Niels avait été attentif à chaque kilomètre du voyage. Il avait imprimé le maximum de point de repères dans sa caboche. Un groupe d’éoliennes brassant de l’air, une vieille bâtisse baillant d’ennui, des lignes à haute tensions suturant l’horizon. Le pays du bas-côté, dépeuplé de ses épouvantails. S’il avait pu, il aurait semé des cailloux blancs le long de l’autoroute. Et de ces cailloux, auraient germé des barrières de fleurs… de sécurité. Ce périple, c’était lui, relié au cordon ombilical de sa mère disparue*.

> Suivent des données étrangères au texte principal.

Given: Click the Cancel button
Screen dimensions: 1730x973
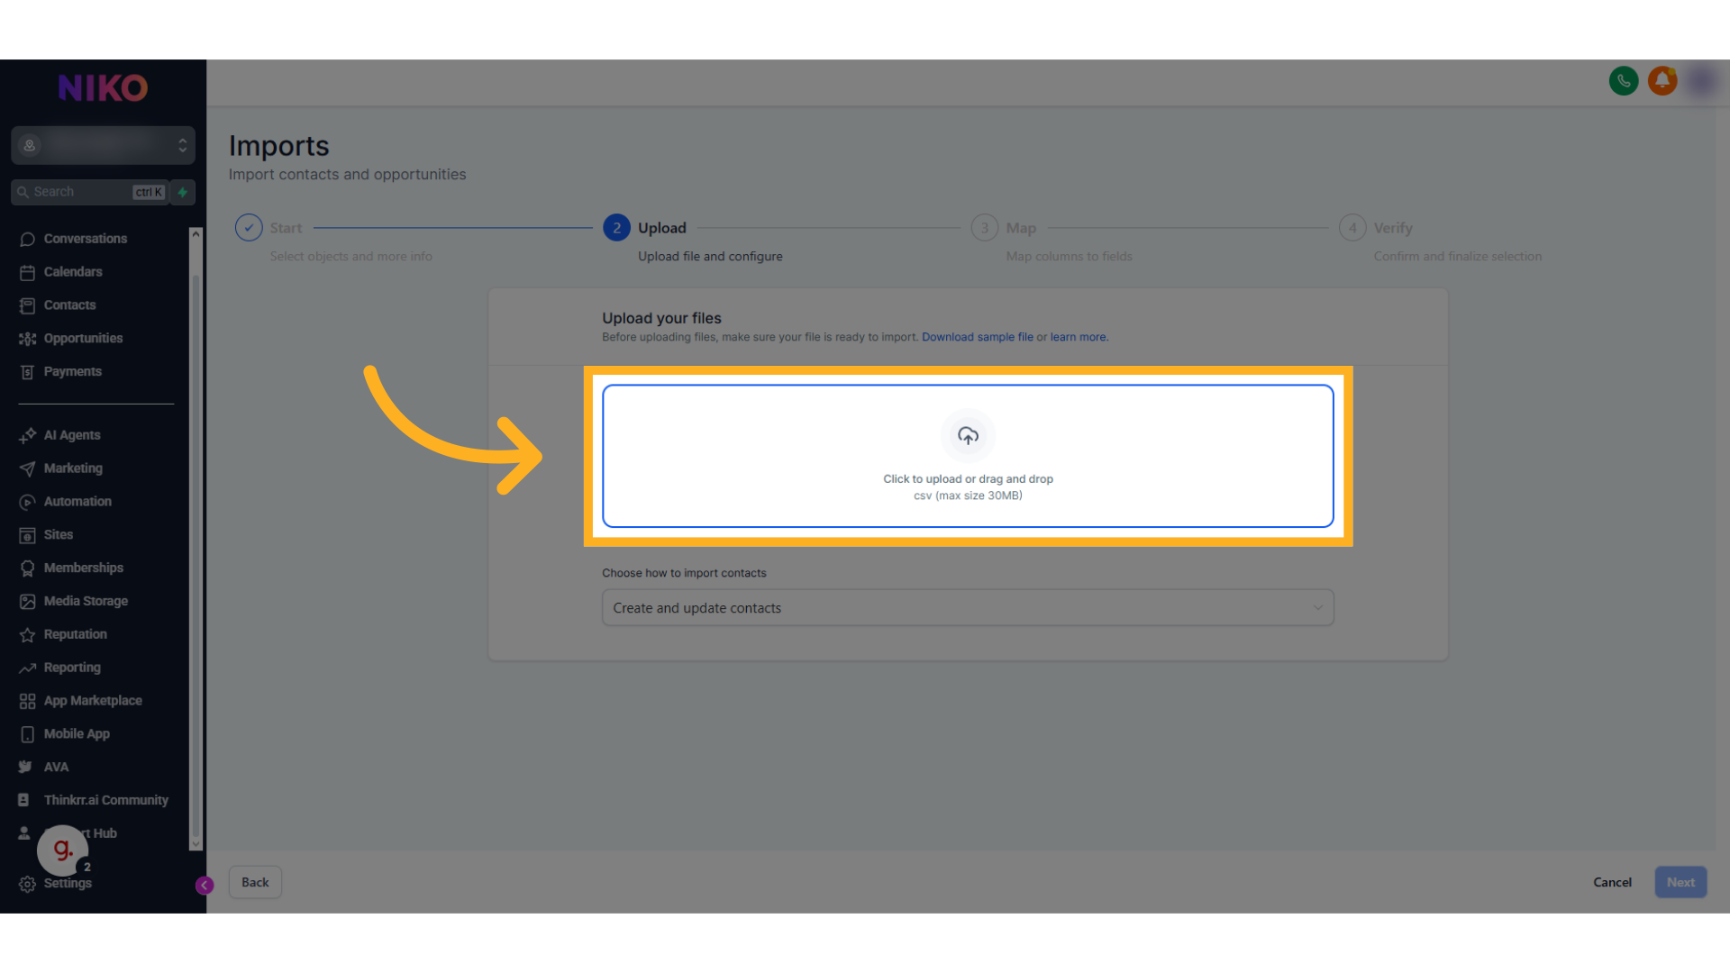Looking at the screenshot, I should (1611, 882).
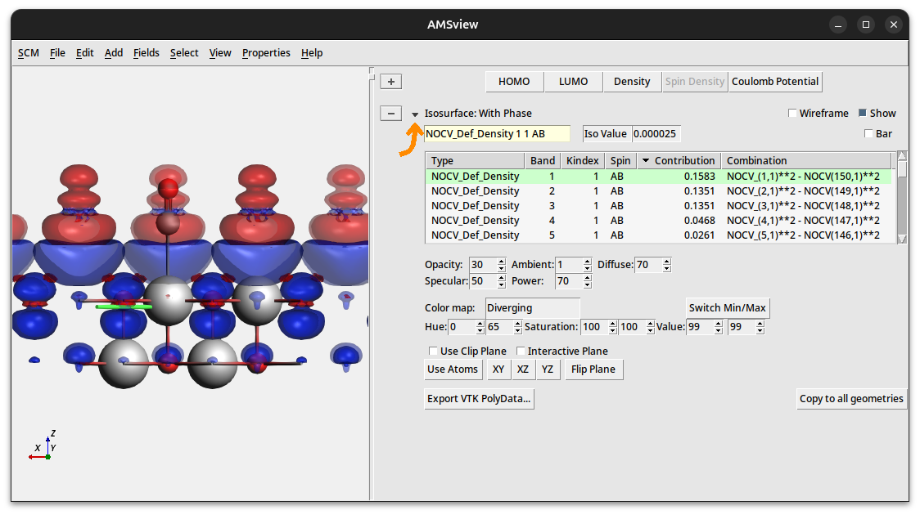Tick the Use Clip Plane checkbox
The image size is (920, 515).
tap(433, 351)
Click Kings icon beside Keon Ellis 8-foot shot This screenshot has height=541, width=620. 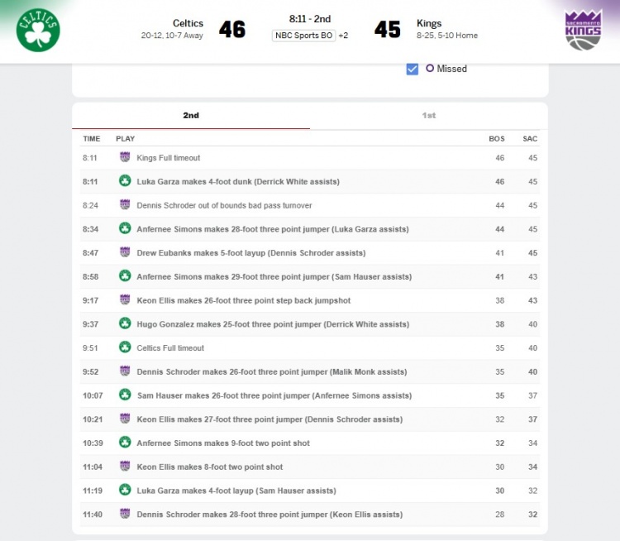pos(125,467)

Nous sommes arrivés en fin de journée, au moment même où le jour rebrousse chemin. Nous avons été retirer le trousseau de clef chez le propriétaire. Il m’a assuré de toutes ses sincères condoléances et je l’ai gratifié de mes plus vifs remerciements. Il m’a serré la main en fuyant mon regard d’ogre, qui se repaissait de sa compassion comme chair fraîche. Il a gémi  un sourire  à Niels  puis s’est attardé sur Olaf.

-          Et dire que ce n’était qu’une boule de poils… il a bien grandit !

Olaf a agité la queue, flatté de l’attention qui lui était portée. Nous  prîmes congé. Cette semaine de vacance était un retour aux sources, Une nage à contre-courant pour tâcher de rejoindre la rive des souvenirs mélodieux. Là, où tout avait commencé.

Niels, gavé des images du parcours a peu mangé. Je l’ai mis en pyjama et l’ai accompagné se mettre au lit. Il s’est arrêté sur le pas de la chambre. Il m’a regardé, attendant mon approbation avant d’y pénétrer. Il a eu un regard solennel, de ceux qui accèdent au graal. Le sacre de sa naissance se trouvait dans cette pièce. Je n’y étais pas revenu depuis, et m’étais même étonné, que le propriétaire fût le même.

-          C’est ici Niels que nous venions avec ta maman. Que nous t’avons tant désiré et attendu.

Il m’a souri. A petit petons, pour ne pas faire sursauter son rêve éveillé, il a gagné son lit. Il s’est délicatement allongé au-dessus des draps, ne pas défroisser ce linceul de souvenirs. Ne rien gâcher de ce moment intense. Il m’a encore souri puis s’est recroquevillé en position de fœtus et à fermer instinctivement les yeux. Il dort, paisiblement. J’imagine Niels, encore dans le ventre de sa maman. Je la dessine mentalement, en contour de notre enfant. L’image est douloureuse. Je la gomme en recouvrant Niels d’un plaid moelleux, aux senteurs printanières. J’éteins la lumière. J’évapore mes remords ; les fuis en regagnant le salon.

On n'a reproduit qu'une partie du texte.